When Steve Jobs said, “Technology should either be beautiful or should be invisible”, he was likely referring to the humanisation of technology. Here is a sample private key which Identifies a Blockchain user:




It clearly is neither beautiful, nor invisible. Cryptographic keys are not for humans, they are for machines. There is absolutely no argument on the security aspect of using crypto keys to identify the users, but we know the balance between security and convenience is critical for the technology to have a world-changing impact, and when given a choice between convenience and security – the users generally lean towards convenience, sometimes subconsciously.

It is unfair to expect the user to understand the full implications, especially when the technology is not humanised: the implications are beyond the academic and conceptual paradigms. The crypto world was shocked to witness the seed phrase (a cluster of random words generated by your crypto wallet used as an emergency back-up) phishing hack on one of the very popular cryptocurrencies, IOTA, a few years back. The IOTA hacker exploited the fact that the crypto keys are not really humanised and offered the unassuming users assistance with managing keys for free through a seed generator, with the goal of stealing private keys (seed) of the genuine users.

Invisible and seamless humanised technology nicely balances the much sought-after twin dimensions of security and convenience.
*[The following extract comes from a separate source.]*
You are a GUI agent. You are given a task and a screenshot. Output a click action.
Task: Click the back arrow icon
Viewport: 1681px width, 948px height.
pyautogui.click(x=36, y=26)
We almost forget that we have been using such a technology for a long time, and that at least five billion of us use this technology many times every day: – it’s the mobile network technology.

  • Adding the user experience onto the functional/ technological layer – ‘Mobile Identity’
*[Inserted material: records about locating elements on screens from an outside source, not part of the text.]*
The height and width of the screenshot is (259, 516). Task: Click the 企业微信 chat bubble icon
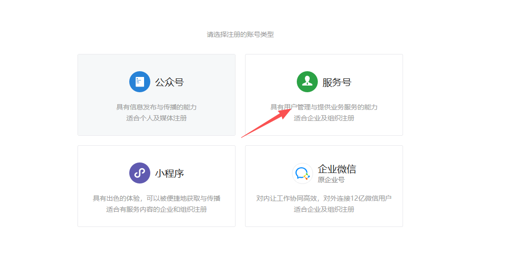pos(303,173)
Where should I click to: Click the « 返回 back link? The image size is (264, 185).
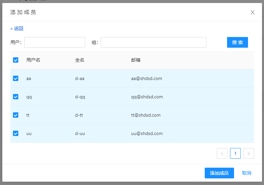(17, 29)
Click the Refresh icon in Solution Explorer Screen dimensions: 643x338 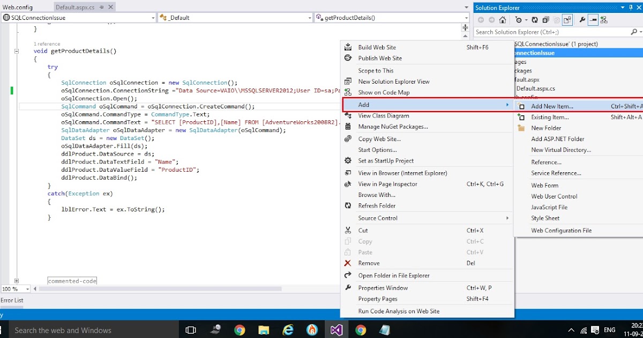coord(534,19)
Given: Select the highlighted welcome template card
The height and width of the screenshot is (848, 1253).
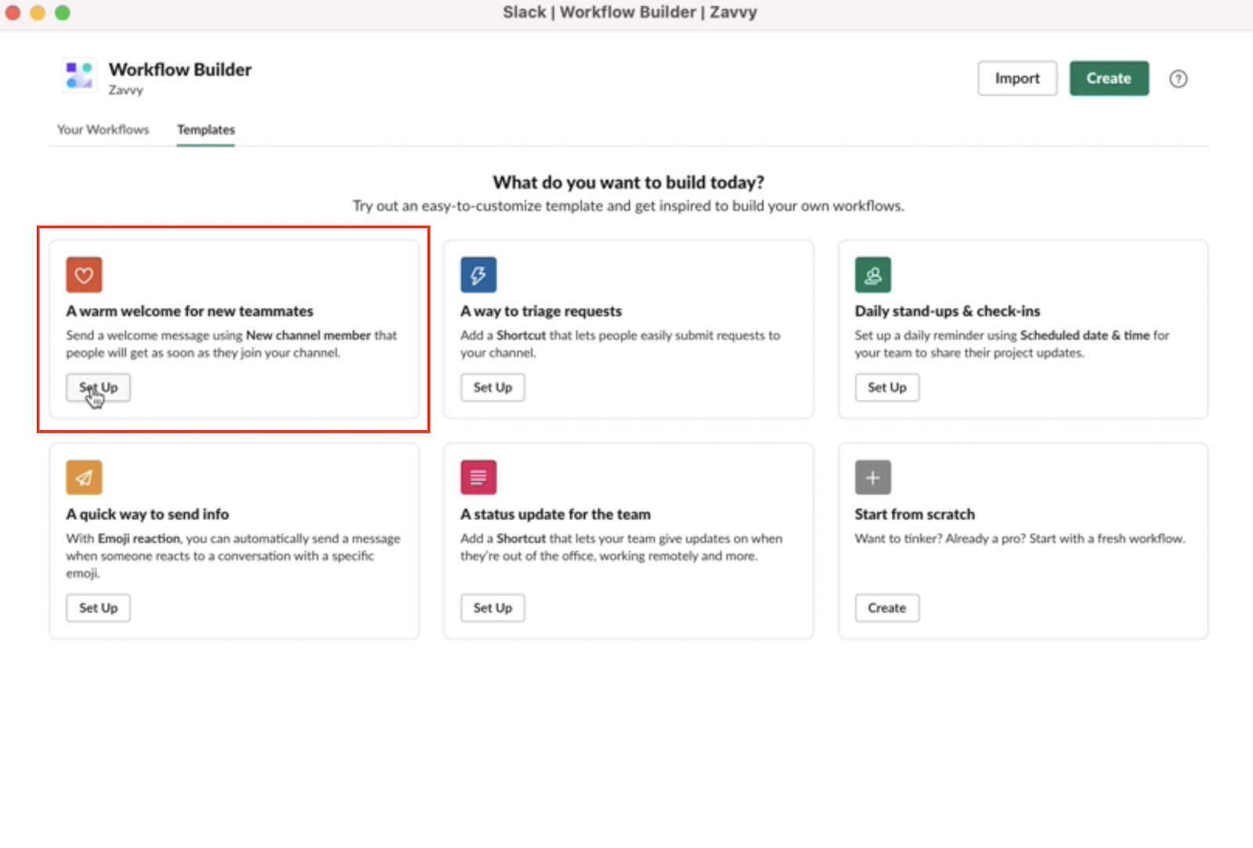Looking at the screenshot, I should (234, 329).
Cryptography has been at the core of the mobile network technology from the first mobile network service ever used, still the cryptographic keys are invisible to the user – humanising it to a great extent. The SIM card (including the recent evolution into eSIM) contains cryptographic keys which are critical to the identity of the user, through the possession and control of the SIM card; the “I” in the SIM is for ‘identity’ after all.

Most users are not even aware of the existence of the cryptographic keys sitting nicely in the SIM, and that there are complex crypto dances going on to make the mobile network manage that identity. The identity of the user is managed using several cryptographic keys including the 128-bit Ki (authentication) key in the SIM. Added to that, the mobile network makes sure it knows if any changes have happened to the SIM – which is the cryptographic key manager.

If the SIM has been swapped, including if the user loses the mobile phone with the SIM, then the disablement of the SIM card – along with the cryptographic keys inside – is just a phone call away to the mobile operator’s customer service department. This is Mobile Identity – humanising the cryptographic technology for identity since the very first mobile network call made.

In the mobile identity world, the user is equipped with more humanised identifiers like the mobile phone number, although it can still be argued that the mobile network does not even need to ask the user, “Hey, what’s your mobile phone number?” to identify them, it does so invisibly.

The obvious question that comes to the forefront now is, “Can we not reuse the same technology used in mobile identity to seamlessly identify and authenticate the user in the crypto world, thereby humanising the crypto world?”. The answer is a resounding, “Yes”.

Solutions which utilises the mobile devices with the SIM inside and the omnipresent mobile network; like Mobile Authentication do exactly that, where the invisible authentication of the mobile network is reused for the extended purpose. Additionally, there is the same great opportunity in using the SIM as the humanised technology component to manage the cryptographic keys for the crypto world – as it has been doing silently, invisibly, and very efficiently for many decades now.

Let’s humanise the crypto world, Mobile Identity is already here to do that.